ARAIGNÉE ET TORTUE AU FESTIN DU BONDIEU
Un beau jour du temps de l’antan, époque si reculée que la mémoire n’en a gardé que des traces infimes, le Bondieu descendit sur la terre afin d’inviter toutes les bêtes-à-ailes à un festin qu’il comptait organiser. Évidemment, pour pouvoir se rendre à l’en- haut des cieux, il fallait savoir voler.
Ma-Commère Tortue, qui possédait quatre pattes minuscules en guise d’ailes, désirait très fort s’attabler au festin divin. Hélas ! Si elle nageait à la perfection, voler lui était impossible.
Mais au travers de cette déveine-là, Ma-Commère Tortue obtint un petit os de chance, une manière de consolation. En effet, Compère Araignée qui drivaillait dans les parages, découvrit Tortue en larmes parce qu’elle ne pourrait pas aller prendre ses aises au ciel, dans le festin du Bondieu.
Compère Araignée demanda donc à Ma-Commère Tortue :
« Qu’est-ce qui t’arrive, chère amie, pour que tu pleures ainsi ?
- Compère Araignée ? Est-ce toi ? Eh ben on peut dire que la déveine est vraiment un vieux nègre en haillons. Figure-toi que le Bondieu est venu inviter toutes les bêtes-à-ailes à un festin et voilà que je ne pourrai pas m’y rendre puisque mes ailes à moi sont faites pour nager. »
Un petit sourire à dix francs se dessina sur le visage de Compère Araignée qui s’étonna que
Tortue soit émotionnée pour si peu.
« Pas la peine de manger ton âme en salade, ma commère ! Moi, je peux t’emmener à ce festin si tu veux.
Est-ce vrai, compère Araignée?
- C’est la franche vérité, Ma-Commère Tortue! Tu vois ce fil, eh ben, je monterai au ciel grâce à lui et arrivé là-haut, je te le lancerai, puis je te halerai jusqu’au festin du Bondieu. Seulement, permets-moi de te poser une condition : quand tu seras en train de manger à la table du Bondieu, étant donné que moi non plus, je ne suis pas une bête-à-ailes, il faudra que tu me fasses en profiter à mon tour. Je me cacherai au pied de la table. Comme je ne suis pas vorace, que je n’ai pas de grand falle, eh ben, je ne te demande qu’une seule chose, c’est de me lancer de temps autre un petit morceau de manger sous la table. Qu’en dis-tu ? »
Ma-Commère Tortue acquiesça avec joie !
Le jour du festin arriva à grand vent-grand mouvement. Araignée palanqua Tortue jusqu’à la table où le Bondieu avait réuni toutes les bêtes-à-ailes.
Pendant que les convives se baillaient de bonnes bâfrées, Araignée cognait le pied de Tortue afin que cette dernière ne l’oublie point. Au bout d’un moment, Ma-Commère Tortue, qui n’en pouvait plus, avertit le Bondieu qu’il y avait une malfaisance sans ailes qui rôdait autour du festin. En cinq sec, le Bondieu ordonna aux anges de rechercher l’intrus. Araignée, furieuse, se dit en son for intérieur :
« Ah ! Tortue, tu as refusé de me bailler à manger. Tu m’as dénoncé au Seigneur de toutes choses.

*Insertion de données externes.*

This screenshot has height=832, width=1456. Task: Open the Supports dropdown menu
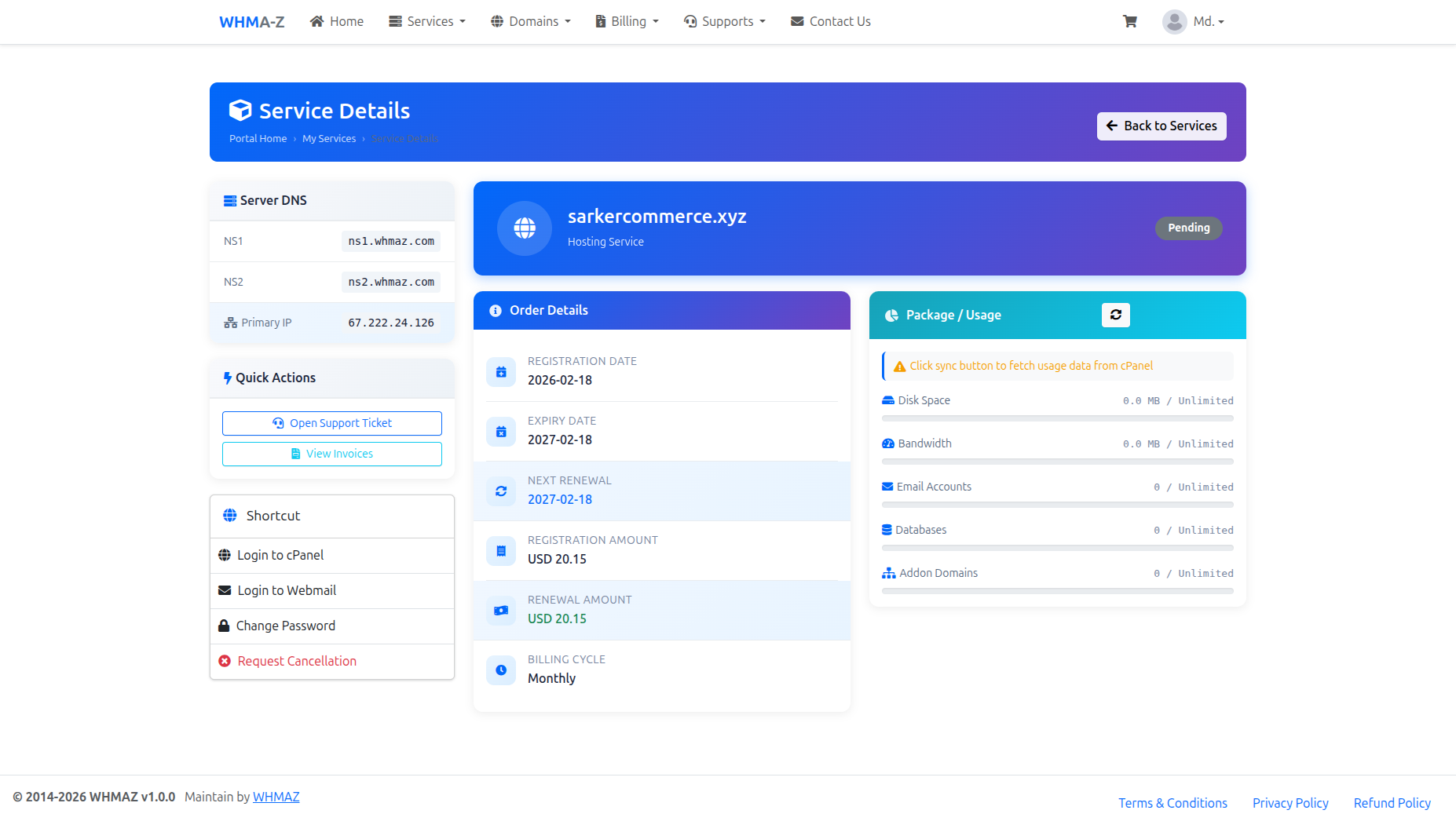click(x=724, y=22)
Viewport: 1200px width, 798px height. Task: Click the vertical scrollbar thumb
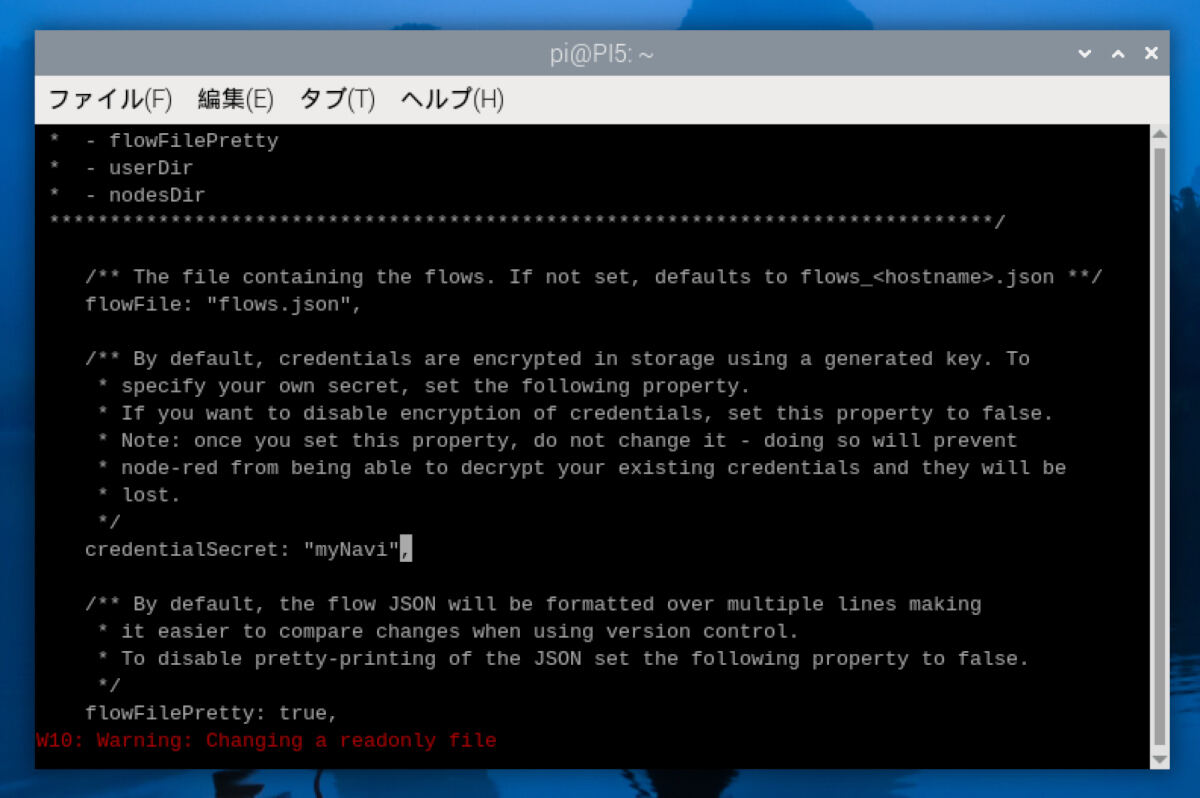pos(1159,447)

Tu ne perds rien pour attendre ! Dès que tu seras redescendue sur terre, je m’occuperai de toi. »
Le festin eut, comme toute bonne chose, une fin. Toutes les bêtes-à-ailes prirent leur envol afin de regagner la terre. Tortue, qui était dépourvue d’ailes, prit conscience à ce moment-là qu’elle n’était parvenue au ciel que grâce à l’aide d’Araignée, et lui cria :
« Sauve-moi ! Allons, je t’en prie, sauve-moi ! »
Araignée n’attendait que cela. Elle se mit à fabriquer du fil et du fil, et encore du fil jusqu’à l’endroit où se trouvait Tortue qui s’y accrocha et se mit à redescendre. Mais au moment où elle s’apprêtait à toucher le sol, compère Araignée sectionna d’un seul coup le fil. Ma-Commère Tortue, dans d’affreux hurlements, se mit à chuter à la verticale, avec un ballant vertigineux et cela tout droit sur une grosse roche. Elle hurla :
« Enlève la roche et remplace-la par de la paille ! Ouaille ! Au secours, Araignée ! Enlève la roche
et remplace-la par de la paille, je t’en supplie ! »
Compère Araignée se contenta de la regarder tomber d’un air moqueur. La chute fut si brutale que l’écale de Ma-Commère Tortue vola en mille éclats et, messieurs-dames de la compagnie, c’est à dater de ce jour funeste que son dos devint un assemblage de ces mêmes éclats.